**What the task asks**
Write out these lines again, replacing "screenshot" with "capture" everywhere and changing nothing else. Leave out the pictures.

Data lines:
## Start

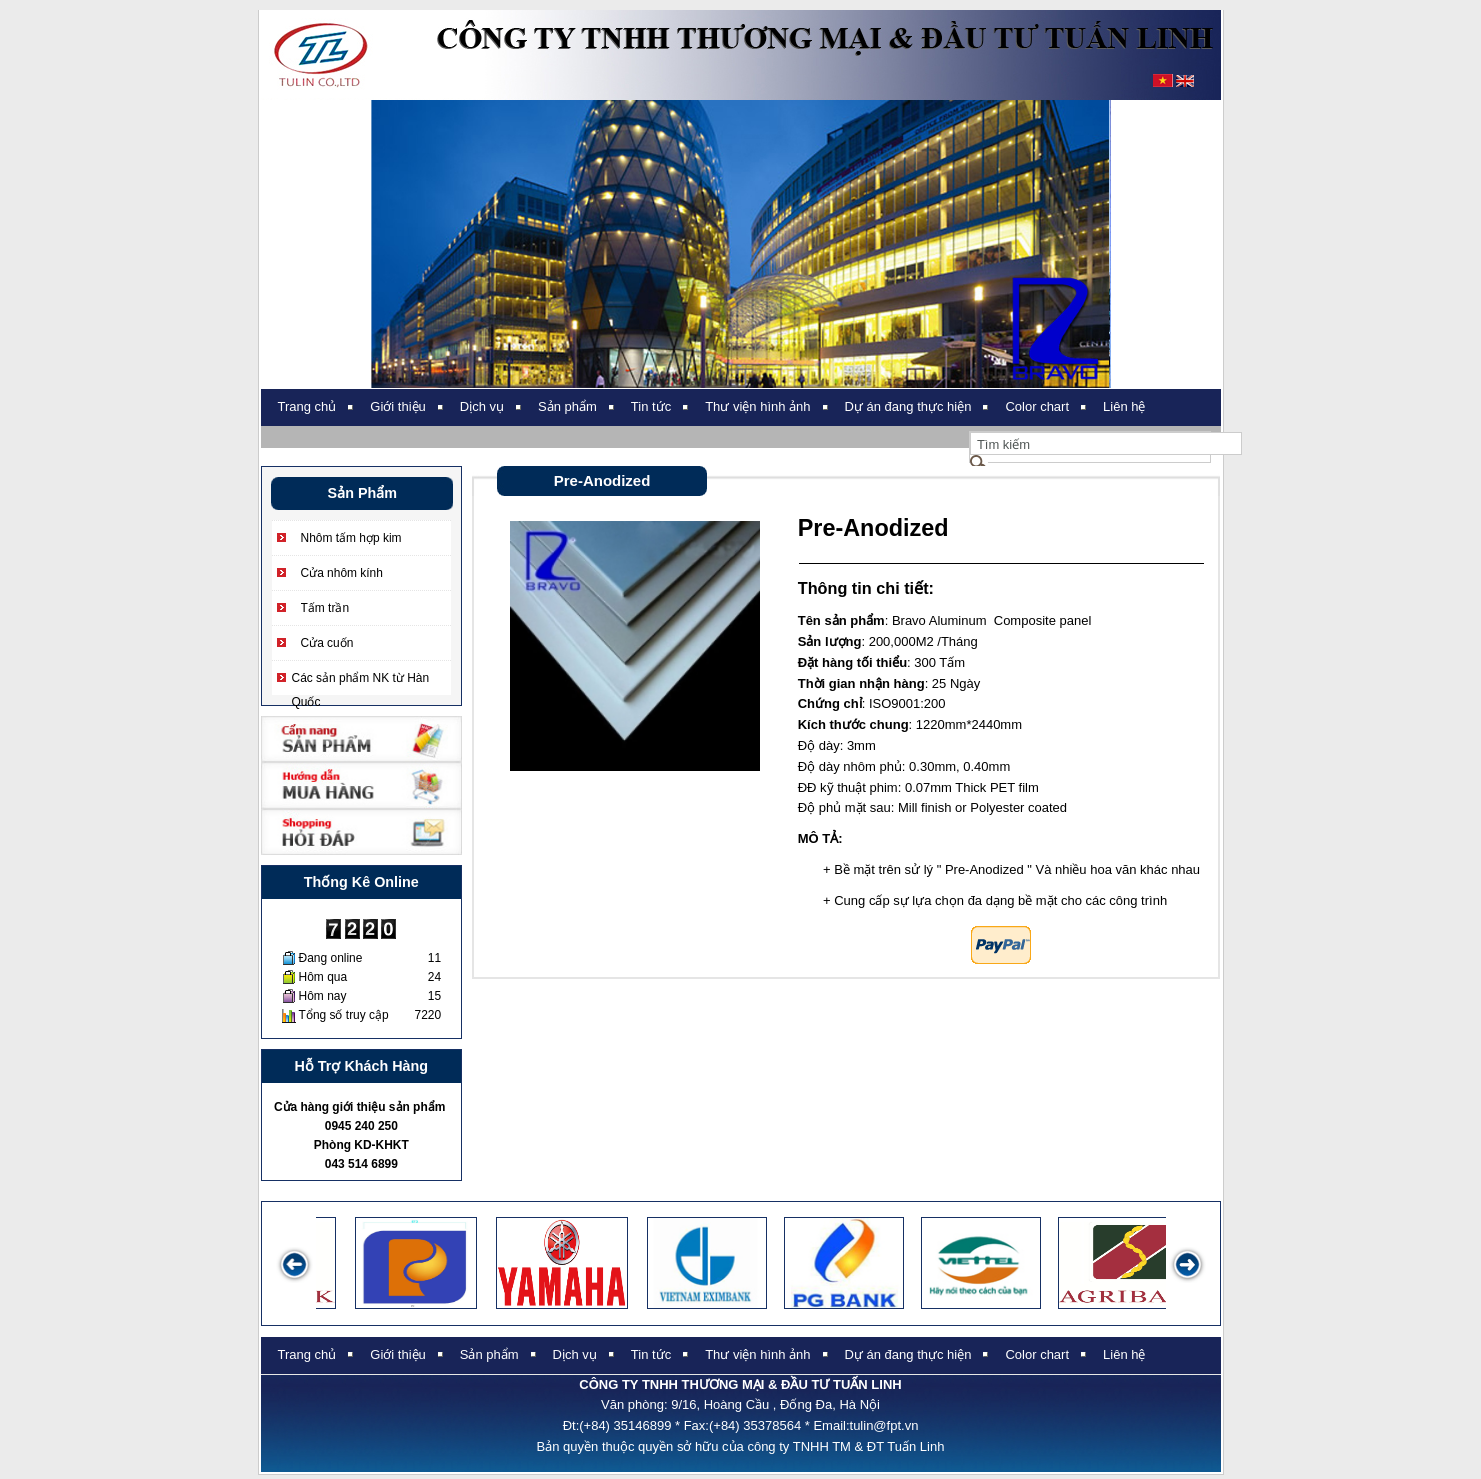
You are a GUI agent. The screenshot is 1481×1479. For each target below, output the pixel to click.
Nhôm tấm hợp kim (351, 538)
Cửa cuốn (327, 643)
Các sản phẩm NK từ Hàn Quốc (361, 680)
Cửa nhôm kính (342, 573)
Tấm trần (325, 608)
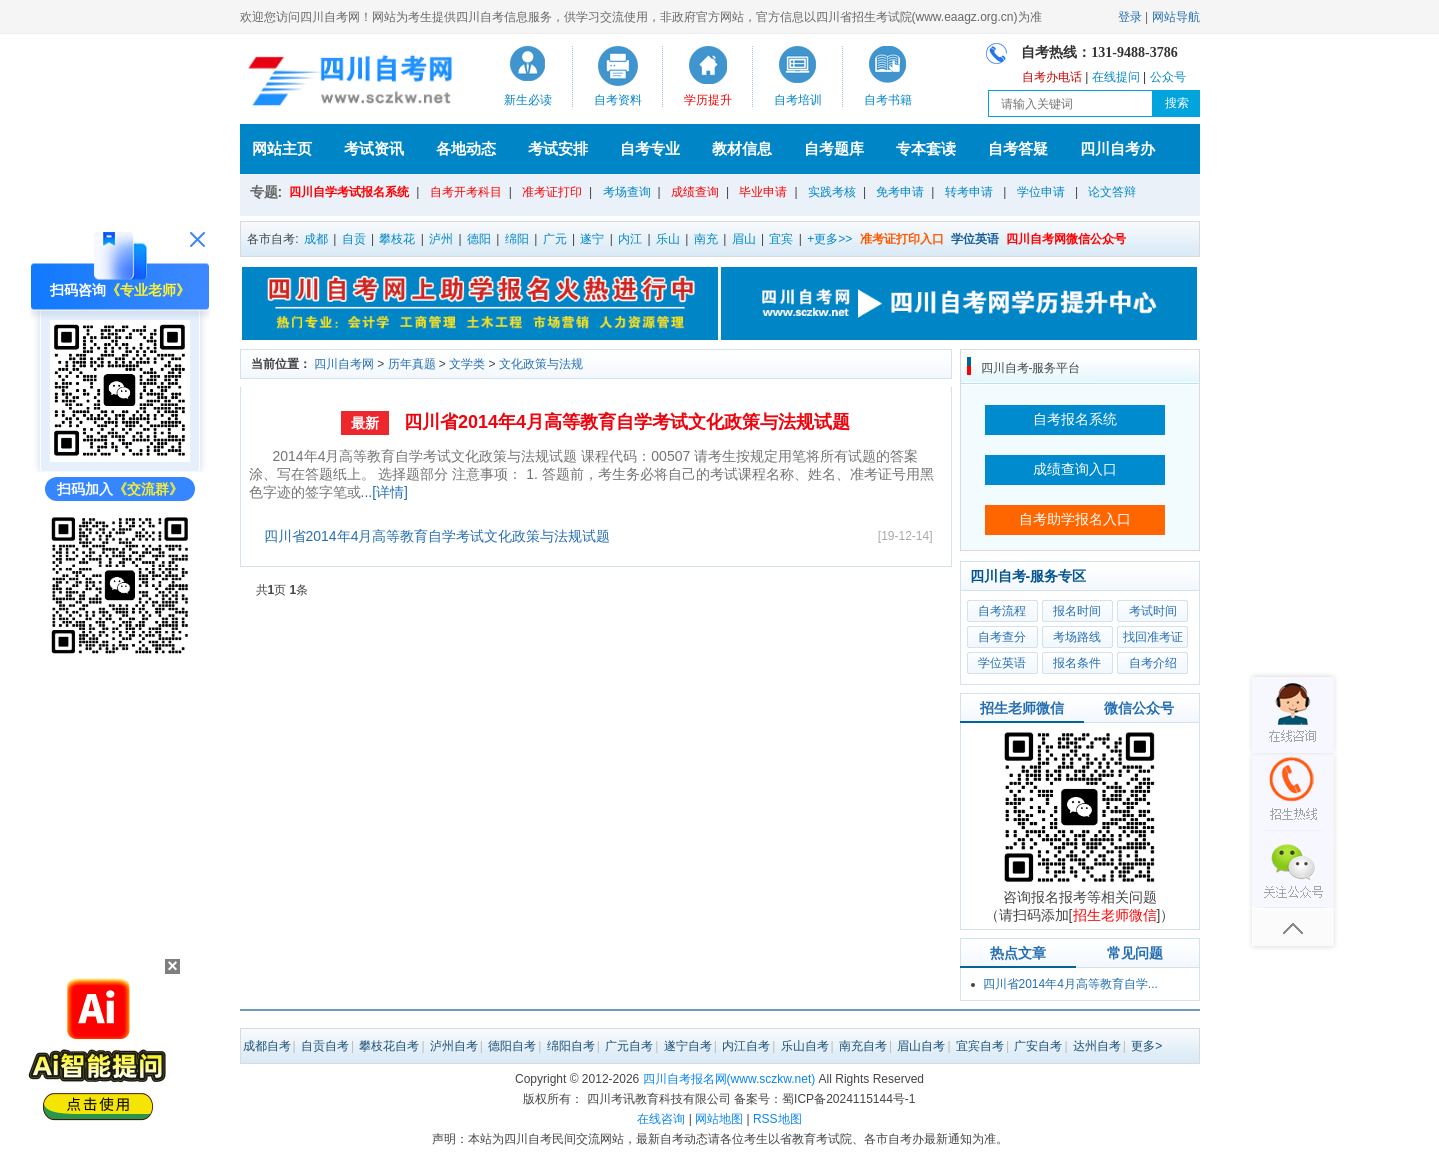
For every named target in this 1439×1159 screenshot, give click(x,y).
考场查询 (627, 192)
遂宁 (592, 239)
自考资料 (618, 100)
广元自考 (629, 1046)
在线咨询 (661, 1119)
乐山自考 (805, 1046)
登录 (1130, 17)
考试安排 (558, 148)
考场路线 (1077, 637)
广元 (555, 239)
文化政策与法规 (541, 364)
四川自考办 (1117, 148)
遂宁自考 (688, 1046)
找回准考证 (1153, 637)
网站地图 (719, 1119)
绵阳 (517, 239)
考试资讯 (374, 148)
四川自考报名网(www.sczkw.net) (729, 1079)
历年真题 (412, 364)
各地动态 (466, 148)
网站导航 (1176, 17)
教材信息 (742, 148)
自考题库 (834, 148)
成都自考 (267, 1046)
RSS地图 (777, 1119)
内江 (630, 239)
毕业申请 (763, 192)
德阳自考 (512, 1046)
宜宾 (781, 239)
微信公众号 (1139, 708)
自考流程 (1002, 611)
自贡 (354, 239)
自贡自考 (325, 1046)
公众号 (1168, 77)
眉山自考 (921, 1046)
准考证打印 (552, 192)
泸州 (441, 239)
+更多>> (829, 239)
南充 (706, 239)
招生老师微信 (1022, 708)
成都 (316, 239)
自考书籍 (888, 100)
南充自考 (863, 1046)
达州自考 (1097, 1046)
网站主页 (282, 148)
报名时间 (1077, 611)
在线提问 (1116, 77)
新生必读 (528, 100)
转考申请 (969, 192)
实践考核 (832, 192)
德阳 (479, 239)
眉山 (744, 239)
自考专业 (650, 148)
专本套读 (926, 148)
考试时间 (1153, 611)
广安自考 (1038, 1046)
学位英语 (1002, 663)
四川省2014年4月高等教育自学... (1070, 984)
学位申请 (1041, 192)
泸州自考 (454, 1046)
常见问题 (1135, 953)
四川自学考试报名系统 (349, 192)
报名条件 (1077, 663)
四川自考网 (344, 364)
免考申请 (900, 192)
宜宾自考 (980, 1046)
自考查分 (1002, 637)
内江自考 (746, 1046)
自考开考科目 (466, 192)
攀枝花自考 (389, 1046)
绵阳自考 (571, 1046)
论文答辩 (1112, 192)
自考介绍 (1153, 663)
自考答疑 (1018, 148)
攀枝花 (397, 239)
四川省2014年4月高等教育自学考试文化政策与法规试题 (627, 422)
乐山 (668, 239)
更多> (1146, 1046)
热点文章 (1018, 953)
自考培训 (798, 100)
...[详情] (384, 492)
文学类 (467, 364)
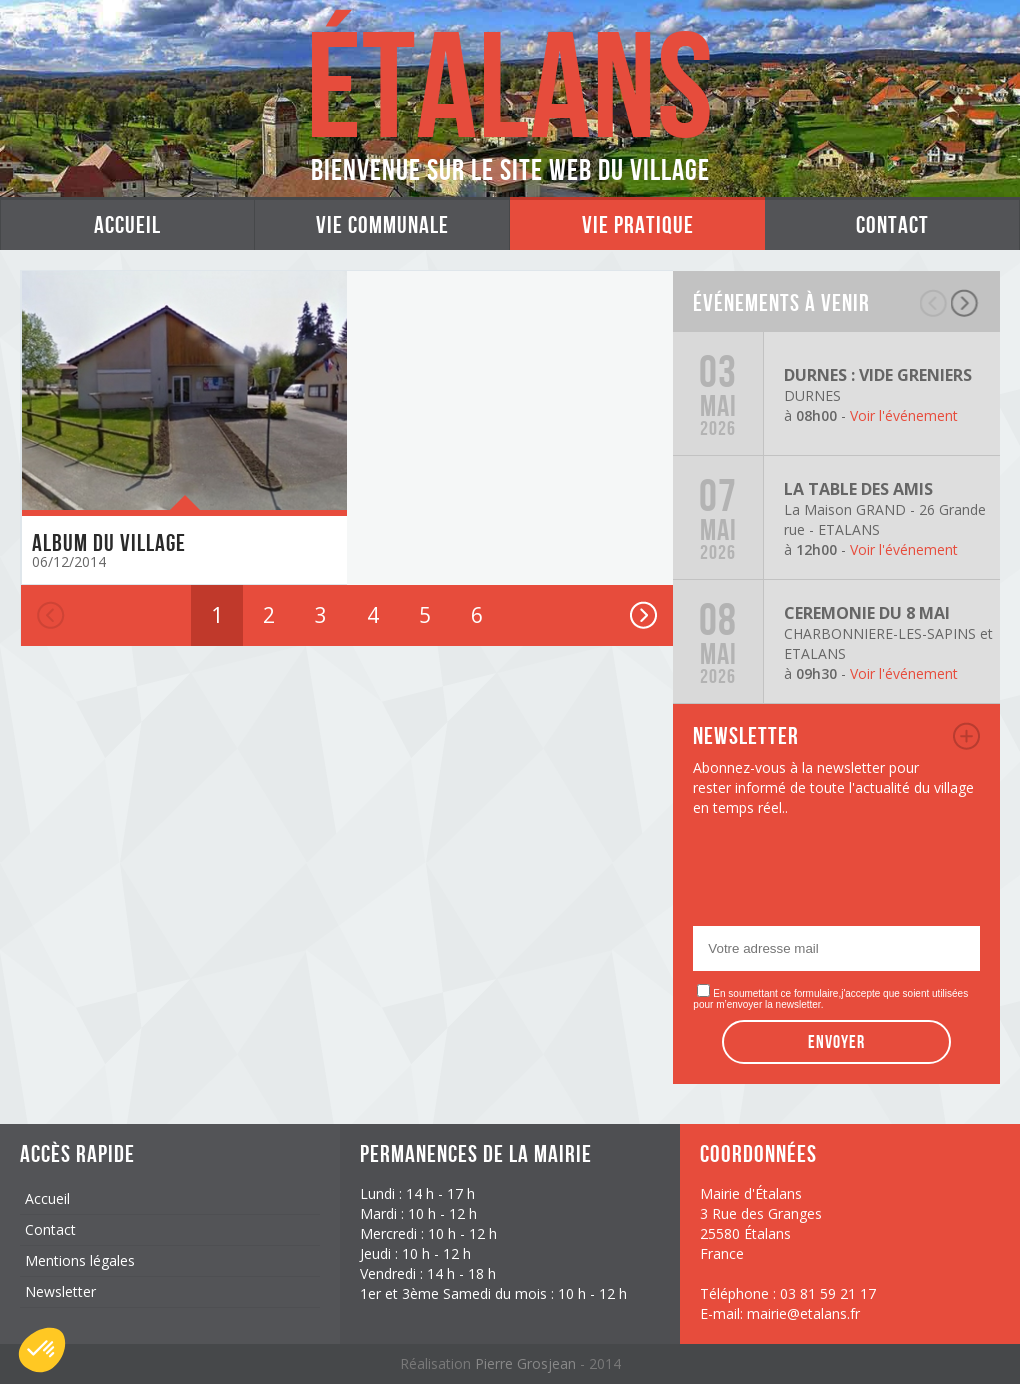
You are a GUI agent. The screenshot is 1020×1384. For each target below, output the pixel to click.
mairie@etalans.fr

## End

**Written reply**
You are a GUI agent. The capture is 1481×1479. For each target below, output the pixel to click.
Nhôm tấm hợp kim (351, 538)
Cửa cuốn (327, 643)
Các sản phẩm NK từ Hàn Quốc (361, 680)
Cửa nhôm kính (342, 573)
Tấm trần (325, 608)
For every named target in this 1439×1159 capture, give click(x,y).
考场查询 (627, 192)
遂宁 (592, 239)
自考资料 (618, 100)
广元自考 (629, 1046)
在线咨询 (661, 1119)
乐山自考 (805, 1046)
登录 (1130, 17)
考试安排 (558, 148)
考场路线 (1077, 637)
广元 (555, 239)
文化政策与法规 (541, 364)
四川自考办 (1117, 148)
遂宁自考 (688, 1046)
找回准考证 (1153, 637)
网站地图 (719, 1119)
绵阳 (517, 239)
考试资讯 (374, 148)
四川自考报名网(www.sczkw.net) (729, 1079)
历年真题 (412, 364)
各地动态 (466, 148)
网站导航 (1176, 17)
教材信息 (742, 148)
自考题库 (834, 148)
成都自考 (267, 1046)
RSS地图 (777, 1119)
内江 (630, 239)
毕业申请 (763, 192)
德阳自考 (512, 1046)
宜宾 (781, 239)
微信公众号 (1139, 708)
自考流程 (1002, 611)
自贡 (354, 239)
自贡自考 (325, 1046)
公众号 (1168, 77)
眉山自考 (921, 1046)
准考证打印 (552, 192)
泸州 (441, 239)
+更多>> (829, 239)
南充 (706, 239)
招生老师微信 (1022, 708)
成都 (316, 239)
自考书籍 (888, 100)
南充自考 (863, 1046)
达州自考 (1097, 1046)
网站主页 (282, 148)
报名时间 (1077, 611)
在线提问 (1116, 77)
新生必读 (528, 100)
转考申请 (969, 192)
实践考核 (832, 192)
德阳 (479, 239)
眉山 (744, 239)
自考专业 (650, 148)
专本套读 (926, 148)
考试时间 (1153, 611)
广安自考 (1038, 1046)
学位英语 (1002, 663)
四川省2014年4月高等教育自学... (1070, 984)
学位申请 (1041, 192)
泸州自考 (454, 1046)
常见问题 (1135, 953)
四川自学考试报名系统 (349, 192)
报名条件 (1077, 663)
四川自考网 (344, 364)
免考申请 (900, 192)
宜宾自考 (980, 1046)
自考查分 (1002, 637)
内江自考 (746, 1046)
自考开考科目 (466, 192)
攀枝花自考 (389, 1046)
绵阳自考 (571, 1046)
论文答辩 (1112, 192)
自考介绍 (1153, 663)
自考答疑 (1018, 148)
攀枝花 (397, 239)
四川省2014年4月高等教育自学考试文化政策与法规试题 (627, 422)
乐山 (668, 239)
更多> (1146, 1046)
热点文章 (1018, 953)
自考培训 (798, 100)
...[详情] (384, 492)
文学类 (467, 364)
You are a GUI agent. The capture is 1020×1384. For each target below, output the pixel to click.
mairie@etalans.fr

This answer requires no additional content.